▸ **DESCRIPTION OF THE TASK**:
Copy out the part of the material that opens with the line containing "You are a GUI" and closes with the line containing "pyautogui.click(x=401, y=107)", keeping both of those lines and leaving out the pictures.

▸ **DATA SUPPLIED**:
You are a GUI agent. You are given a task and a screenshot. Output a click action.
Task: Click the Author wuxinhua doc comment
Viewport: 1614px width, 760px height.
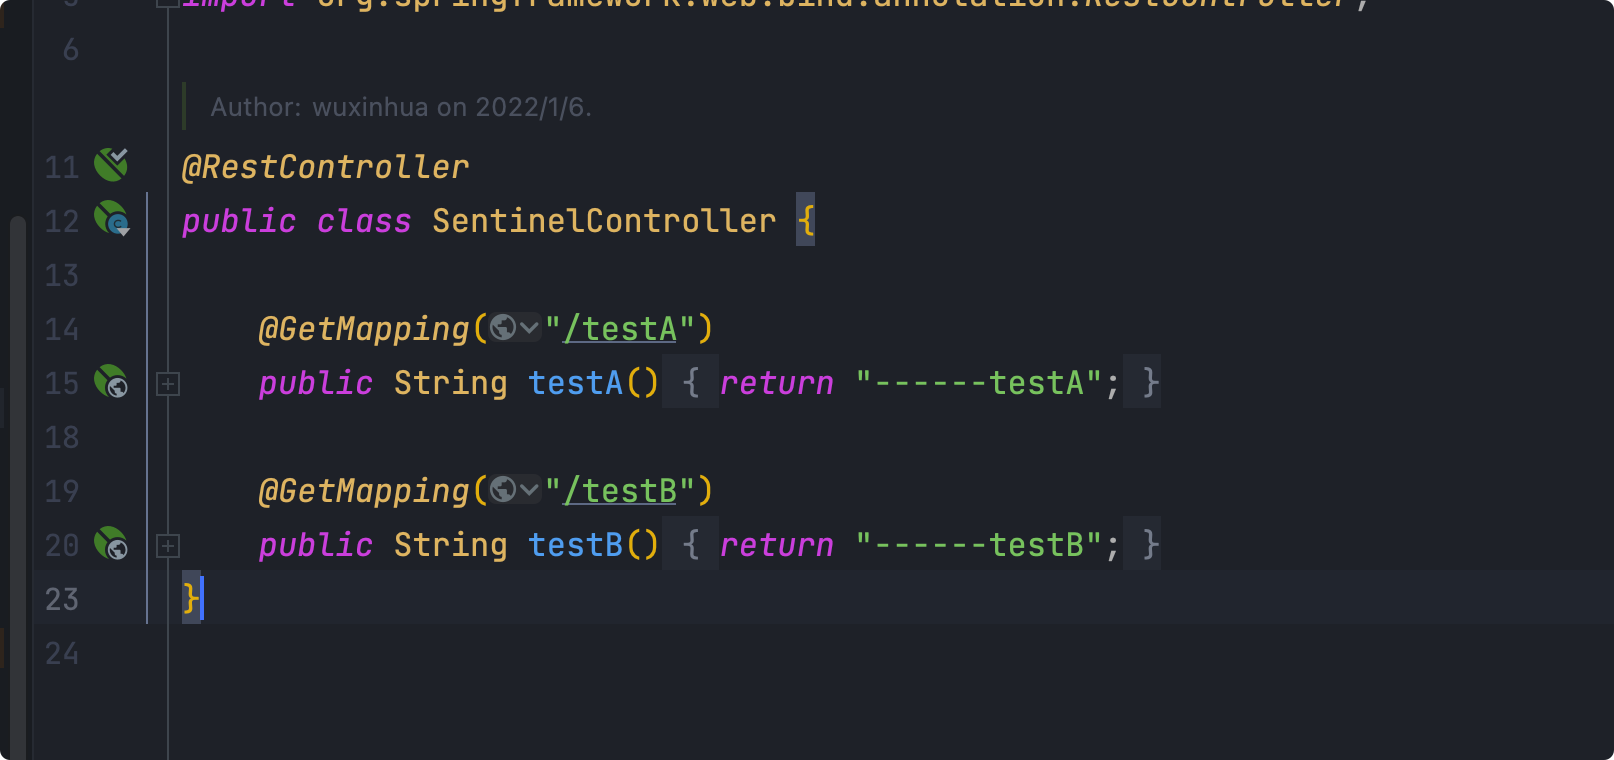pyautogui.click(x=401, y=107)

==

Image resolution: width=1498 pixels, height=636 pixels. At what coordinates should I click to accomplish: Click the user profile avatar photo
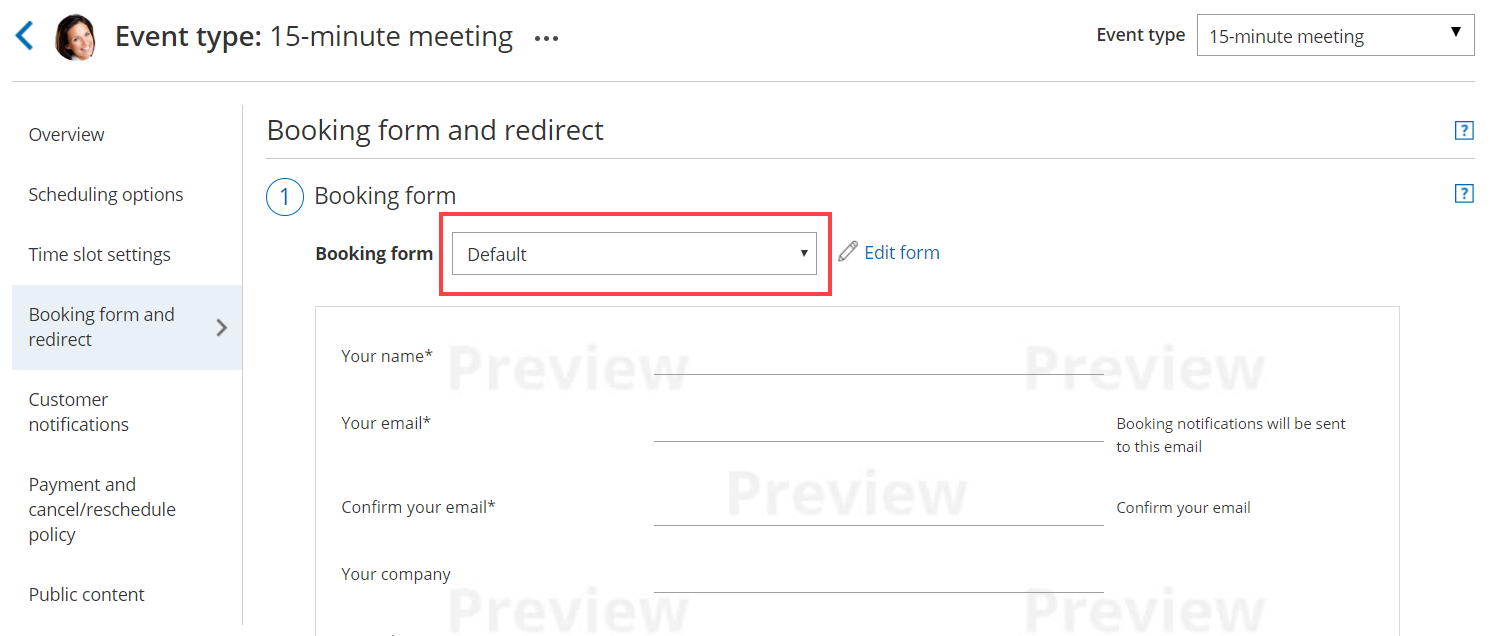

▸ **RESPONSE BELOW**:
You are a GUI agent. You are given a task and a screenshot. Output a click action.
Task: Click the Author wuxinhua doc comment
Viewport: 1614px width, 760px height.
pyautogui.click(x=401, y=107)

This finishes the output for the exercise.